そんな皆の様子を覗っているモノが居た・・・・。
森のエリアの番人、ピノッキモンである。
ピノッキモンは森の中にある自分の屋敷の中にある部屋の中でテレビに映っている選ばれし子供達を見ていた。
「早くこっちにくればいいのに、僕、待ちくたびれちゃうよ・・・・」
「所詮人間の子供ですから・・・・」
ピノッキモンの後ろから鳥の様なデジモンが言う。
キウイモン 成熟期 古代鳥型デジモン 属性 データ
頭部に草を生やした鳥の様なデジモン。
羽根は退化していて空は飛べず、頭にかぶっているカラのような部分以外体を守る術を持っておらず、攻撃的なデジモンに狙われやすく、一時は絶滅したと思われた。
必殺技は体にかくれていたチビキウイモンが、クチバシと爆発で攻撃する。『リトルペッカー』。
ちなみに爆発して真っ黒こげになっても、チビキウイ達はあとでちゃんともどってくる。
「まったくもう、遅いんだから!!」
そう言うと、ピノッキモンは手に持っていたリモコンのボタンを押した。
すると・・・・
森を歩いていた選ばれし子供達は突如、周りの景色が流れて始めた。それも凄い勢いで・・・・。
「周りの景色が・・・・」
「流れていく・・・・」
「「「「「ええええっー!!」」」」」
「どうなっているんだ?」
光子郎がふと、地面を見ると、自分達の足元だけが動いていているのに気がついた。
「違います。僕達のいる地面が動いているんです」
「ほぉ〜らぁ〜僕って親切でしょう?子供たちが来たら・・・・何して遊ぼうかな?」
もうすぐ選ばれし子供達が来るとワクワクしながらテレビを見ていたピノッキモンはそう言うと、部屋に置いてあるおもちゃ箱へ向かい、中を漁り始めた。
そして、
「あっ!?これがね、44マグナム。破壊力があるんだよ」
おもちゃ箱から黒光りする一丁のリボルバー拳銃を取り出す。
「それから、これはダムダム弾!!・・・・これを撃ち込むとね・・お腹の中がはじけるんだ」
そう言って銃のシリンダーに弾を込め、キウイモンに銃を向けるが、キウイモンは特にリアクションを取ることはなかった。

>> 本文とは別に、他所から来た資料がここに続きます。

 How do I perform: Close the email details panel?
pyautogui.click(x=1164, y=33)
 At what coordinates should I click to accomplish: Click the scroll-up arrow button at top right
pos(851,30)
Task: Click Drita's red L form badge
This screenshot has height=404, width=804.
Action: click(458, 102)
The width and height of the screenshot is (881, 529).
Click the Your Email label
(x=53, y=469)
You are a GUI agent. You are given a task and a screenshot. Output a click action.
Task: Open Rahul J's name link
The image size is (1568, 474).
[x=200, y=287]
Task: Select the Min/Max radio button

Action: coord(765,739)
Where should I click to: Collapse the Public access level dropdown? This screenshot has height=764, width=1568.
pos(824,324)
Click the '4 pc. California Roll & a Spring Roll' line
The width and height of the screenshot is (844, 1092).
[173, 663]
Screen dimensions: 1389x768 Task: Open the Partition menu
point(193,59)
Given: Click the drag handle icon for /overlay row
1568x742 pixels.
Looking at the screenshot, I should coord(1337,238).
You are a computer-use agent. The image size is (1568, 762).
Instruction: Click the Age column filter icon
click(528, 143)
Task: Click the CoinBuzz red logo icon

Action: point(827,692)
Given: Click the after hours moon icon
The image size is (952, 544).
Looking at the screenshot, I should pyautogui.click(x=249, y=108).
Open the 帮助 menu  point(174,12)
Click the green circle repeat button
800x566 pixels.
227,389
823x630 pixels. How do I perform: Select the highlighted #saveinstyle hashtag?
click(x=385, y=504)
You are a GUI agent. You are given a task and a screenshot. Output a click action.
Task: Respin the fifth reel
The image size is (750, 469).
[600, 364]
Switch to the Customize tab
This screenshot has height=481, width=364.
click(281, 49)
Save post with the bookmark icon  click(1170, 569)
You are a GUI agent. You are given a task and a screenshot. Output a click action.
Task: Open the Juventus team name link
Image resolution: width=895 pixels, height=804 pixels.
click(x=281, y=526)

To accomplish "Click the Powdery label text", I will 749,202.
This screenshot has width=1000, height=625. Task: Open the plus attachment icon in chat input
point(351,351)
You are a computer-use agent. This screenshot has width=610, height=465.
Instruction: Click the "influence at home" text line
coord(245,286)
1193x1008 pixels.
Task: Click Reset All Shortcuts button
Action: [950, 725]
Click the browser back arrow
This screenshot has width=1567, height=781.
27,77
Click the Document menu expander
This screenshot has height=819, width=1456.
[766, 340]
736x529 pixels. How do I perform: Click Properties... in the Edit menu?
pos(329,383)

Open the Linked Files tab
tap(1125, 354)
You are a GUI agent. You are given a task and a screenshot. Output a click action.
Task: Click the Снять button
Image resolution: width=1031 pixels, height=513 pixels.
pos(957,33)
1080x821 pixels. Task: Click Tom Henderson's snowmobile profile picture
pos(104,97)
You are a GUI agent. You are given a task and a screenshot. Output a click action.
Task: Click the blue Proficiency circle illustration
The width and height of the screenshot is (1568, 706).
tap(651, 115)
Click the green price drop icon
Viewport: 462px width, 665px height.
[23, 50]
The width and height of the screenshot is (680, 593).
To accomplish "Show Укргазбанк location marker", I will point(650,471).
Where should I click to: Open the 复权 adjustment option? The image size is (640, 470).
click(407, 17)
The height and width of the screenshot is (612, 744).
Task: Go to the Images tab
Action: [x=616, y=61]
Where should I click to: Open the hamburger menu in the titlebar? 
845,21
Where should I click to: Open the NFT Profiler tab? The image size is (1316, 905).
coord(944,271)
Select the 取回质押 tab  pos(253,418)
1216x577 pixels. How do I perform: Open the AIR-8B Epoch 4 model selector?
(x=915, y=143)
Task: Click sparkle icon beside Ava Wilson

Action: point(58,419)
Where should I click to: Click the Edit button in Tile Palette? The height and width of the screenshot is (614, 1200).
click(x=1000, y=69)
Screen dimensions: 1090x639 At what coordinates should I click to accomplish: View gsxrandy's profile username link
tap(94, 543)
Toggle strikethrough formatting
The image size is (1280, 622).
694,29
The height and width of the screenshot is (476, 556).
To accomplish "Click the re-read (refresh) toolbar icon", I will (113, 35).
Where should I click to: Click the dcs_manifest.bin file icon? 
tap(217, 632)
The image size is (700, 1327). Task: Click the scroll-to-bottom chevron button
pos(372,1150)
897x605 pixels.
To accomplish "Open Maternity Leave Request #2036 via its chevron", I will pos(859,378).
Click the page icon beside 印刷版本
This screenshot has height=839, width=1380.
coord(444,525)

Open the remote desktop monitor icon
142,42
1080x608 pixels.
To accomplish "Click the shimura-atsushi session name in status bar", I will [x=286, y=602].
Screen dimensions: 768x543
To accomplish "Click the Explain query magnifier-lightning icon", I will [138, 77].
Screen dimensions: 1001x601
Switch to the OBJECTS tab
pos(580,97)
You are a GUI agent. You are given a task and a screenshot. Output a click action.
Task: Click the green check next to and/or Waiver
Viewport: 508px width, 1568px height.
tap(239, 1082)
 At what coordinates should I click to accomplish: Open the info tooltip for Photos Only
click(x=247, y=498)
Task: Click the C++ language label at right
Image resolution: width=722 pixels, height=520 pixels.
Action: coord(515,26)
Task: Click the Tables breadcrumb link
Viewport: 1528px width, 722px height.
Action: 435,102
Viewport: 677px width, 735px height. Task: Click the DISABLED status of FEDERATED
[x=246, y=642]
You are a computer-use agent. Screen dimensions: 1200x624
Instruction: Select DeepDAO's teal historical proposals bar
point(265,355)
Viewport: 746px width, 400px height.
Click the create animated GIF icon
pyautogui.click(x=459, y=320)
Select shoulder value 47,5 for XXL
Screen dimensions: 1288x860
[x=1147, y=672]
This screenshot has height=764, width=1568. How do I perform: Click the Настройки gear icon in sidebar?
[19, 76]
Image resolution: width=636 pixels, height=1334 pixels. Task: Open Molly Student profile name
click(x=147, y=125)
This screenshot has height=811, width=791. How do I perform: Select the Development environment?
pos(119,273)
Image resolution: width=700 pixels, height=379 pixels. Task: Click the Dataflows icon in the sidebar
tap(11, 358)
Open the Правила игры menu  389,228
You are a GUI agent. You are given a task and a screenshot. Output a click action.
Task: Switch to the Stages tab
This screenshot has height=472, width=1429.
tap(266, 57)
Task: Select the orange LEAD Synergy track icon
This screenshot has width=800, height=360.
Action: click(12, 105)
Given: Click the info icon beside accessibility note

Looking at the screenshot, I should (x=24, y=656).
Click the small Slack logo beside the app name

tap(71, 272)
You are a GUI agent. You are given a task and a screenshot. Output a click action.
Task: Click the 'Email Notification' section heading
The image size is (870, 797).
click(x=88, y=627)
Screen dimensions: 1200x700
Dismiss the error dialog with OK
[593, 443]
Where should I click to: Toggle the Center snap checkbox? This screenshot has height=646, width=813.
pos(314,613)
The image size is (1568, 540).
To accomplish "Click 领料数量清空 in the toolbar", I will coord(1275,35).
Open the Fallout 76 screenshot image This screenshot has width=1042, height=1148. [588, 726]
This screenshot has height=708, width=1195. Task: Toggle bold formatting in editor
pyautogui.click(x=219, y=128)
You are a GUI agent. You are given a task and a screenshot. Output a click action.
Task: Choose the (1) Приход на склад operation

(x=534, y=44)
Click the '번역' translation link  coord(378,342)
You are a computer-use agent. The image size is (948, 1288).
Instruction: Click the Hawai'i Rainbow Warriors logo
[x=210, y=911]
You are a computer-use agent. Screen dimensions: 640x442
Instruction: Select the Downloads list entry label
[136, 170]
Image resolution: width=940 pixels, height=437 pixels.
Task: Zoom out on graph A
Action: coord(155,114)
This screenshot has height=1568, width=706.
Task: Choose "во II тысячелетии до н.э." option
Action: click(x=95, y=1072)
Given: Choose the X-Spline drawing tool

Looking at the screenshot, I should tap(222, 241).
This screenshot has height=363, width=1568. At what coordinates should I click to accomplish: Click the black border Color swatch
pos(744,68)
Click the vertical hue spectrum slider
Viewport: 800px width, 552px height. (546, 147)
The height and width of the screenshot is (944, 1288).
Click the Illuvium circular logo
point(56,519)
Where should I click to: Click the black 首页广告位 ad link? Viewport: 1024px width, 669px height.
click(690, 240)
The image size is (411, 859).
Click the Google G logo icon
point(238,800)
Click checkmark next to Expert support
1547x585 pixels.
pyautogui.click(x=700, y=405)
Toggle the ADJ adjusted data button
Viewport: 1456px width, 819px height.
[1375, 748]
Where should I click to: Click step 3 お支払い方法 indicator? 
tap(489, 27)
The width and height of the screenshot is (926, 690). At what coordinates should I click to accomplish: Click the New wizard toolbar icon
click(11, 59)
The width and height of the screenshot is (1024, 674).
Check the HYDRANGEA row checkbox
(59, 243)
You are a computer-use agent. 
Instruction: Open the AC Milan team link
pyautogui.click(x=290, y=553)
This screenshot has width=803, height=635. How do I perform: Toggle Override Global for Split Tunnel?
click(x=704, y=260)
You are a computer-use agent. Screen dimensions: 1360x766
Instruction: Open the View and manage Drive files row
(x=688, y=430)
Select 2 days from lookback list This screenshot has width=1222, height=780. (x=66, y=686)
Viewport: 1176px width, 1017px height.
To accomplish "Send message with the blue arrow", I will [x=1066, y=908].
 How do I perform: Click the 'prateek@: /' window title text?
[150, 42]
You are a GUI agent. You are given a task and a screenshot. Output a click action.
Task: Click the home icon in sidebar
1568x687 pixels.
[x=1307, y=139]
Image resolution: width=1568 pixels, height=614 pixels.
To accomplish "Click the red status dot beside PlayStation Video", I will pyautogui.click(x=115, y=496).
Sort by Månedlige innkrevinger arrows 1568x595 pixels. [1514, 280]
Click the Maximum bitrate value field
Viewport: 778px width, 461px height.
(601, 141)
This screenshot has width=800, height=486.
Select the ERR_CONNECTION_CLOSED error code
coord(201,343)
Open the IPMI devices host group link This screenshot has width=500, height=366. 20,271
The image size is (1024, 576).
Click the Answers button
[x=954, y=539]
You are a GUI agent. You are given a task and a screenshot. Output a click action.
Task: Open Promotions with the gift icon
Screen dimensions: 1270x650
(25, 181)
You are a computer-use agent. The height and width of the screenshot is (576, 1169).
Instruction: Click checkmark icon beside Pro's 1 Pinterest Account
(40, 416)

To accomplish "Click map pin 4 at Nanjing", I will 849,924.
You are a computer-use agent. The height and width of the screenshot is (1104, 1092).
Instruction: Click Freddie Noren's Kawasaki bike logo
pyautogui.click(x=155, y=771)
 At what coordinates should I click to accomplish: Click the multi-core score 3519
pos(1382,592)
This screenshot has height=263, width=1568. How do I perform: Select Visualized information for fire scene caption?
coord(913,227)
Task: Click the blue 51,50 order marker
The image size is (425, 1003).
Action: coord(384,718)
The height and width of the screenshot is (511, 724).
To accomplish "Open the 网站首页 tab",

キウイモンにはピノッキモンが自分に対し銃を撃つことは無いと確信があったのだろう。
今のピノッキモンは選ばれし子供たちに夢中で彼ら全員を殺すまでは、ピノッキモンは自分に興味は引かない、ひいては殺されないと言う確信があった。
実際ピノッキモンは銃をキウイモンに向けただけで銃を撃つことは無かった。
「こっちに跳ぶぞ」
太一が動いていない方へ指をさし、皆はそちらへと跳ぶ、すると、今度はそこの地面が動き出した。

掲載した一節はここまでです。